The answer must be every line below that holds the word "pixels".

Collected data
▶

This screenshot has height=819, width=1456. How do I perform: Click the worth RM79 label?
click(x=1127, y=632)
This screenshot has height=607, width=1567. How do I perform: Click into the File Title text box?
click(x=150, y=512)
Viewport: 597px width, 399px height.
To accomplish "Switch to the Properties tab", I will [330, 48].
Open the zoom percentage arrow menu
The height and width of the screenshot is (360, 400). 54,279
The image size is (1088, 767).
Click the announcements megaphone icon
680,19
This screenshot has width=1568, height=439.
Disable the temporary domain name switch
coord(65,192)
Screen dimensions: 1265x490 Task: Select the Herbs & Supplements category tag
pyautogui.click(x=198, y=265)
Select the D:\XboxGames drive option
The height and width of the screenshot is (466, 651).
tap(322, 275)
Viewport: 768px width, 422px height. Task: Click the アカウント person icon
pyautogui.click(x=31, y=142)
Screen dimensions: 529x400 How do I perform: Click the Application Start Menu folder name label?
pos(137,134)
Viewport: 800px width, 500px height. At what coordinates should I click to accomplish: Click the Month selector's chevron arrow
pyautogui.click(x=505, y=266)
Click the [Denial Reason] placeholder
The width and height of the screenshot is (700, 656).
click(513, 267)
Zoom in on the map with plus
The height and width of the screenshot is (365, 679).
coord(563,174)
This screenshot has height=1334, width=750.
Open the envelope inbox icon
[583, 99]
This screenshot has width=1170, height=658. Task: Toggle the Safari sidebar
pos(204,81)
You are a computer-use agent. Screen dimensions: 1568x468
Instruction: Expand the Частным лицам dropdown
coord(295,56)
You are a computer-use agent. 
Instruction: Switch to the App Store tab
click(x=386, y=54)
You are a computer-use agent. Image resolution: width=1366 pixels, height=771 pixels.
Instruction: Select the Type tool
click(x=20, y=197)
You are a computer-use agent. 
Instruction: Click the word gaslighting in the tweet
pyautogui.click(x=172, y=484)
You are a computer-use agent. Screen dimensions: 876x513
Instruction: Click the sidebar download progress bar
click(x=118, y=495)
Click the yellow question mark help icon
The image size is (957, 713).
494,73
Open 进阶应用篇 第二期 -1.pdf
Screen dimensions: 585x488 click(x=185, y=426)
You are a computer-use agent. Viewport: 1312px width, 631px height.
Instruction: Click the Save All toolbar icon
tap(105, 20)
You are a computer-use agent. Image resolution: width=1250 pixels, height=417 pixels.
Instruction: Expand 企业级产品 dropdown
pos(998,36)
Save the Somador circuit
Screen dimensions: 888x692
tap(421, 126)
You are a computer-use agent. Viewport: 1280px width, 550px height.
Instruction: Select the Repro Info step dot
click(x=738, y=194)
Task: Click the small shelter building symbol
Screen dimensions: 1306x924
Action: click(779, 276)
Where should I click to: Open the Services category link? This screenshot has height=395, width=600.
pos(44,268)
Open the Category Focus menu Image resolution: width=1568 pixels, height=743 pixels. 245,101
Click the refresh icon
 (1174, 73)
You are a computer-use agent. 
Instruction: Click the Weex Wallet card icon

◀

§ **TASK SOLUTION**
You are a computer-use agent. Image resolution: width=1366 pixels, height=771 pixels.
You are a computer-use agent. Image resolution: width=1250 pixels, height=417 pixels.
Open the Category Focus menu Image resolution: width=1568 pixels, height=743 pixels. 245,101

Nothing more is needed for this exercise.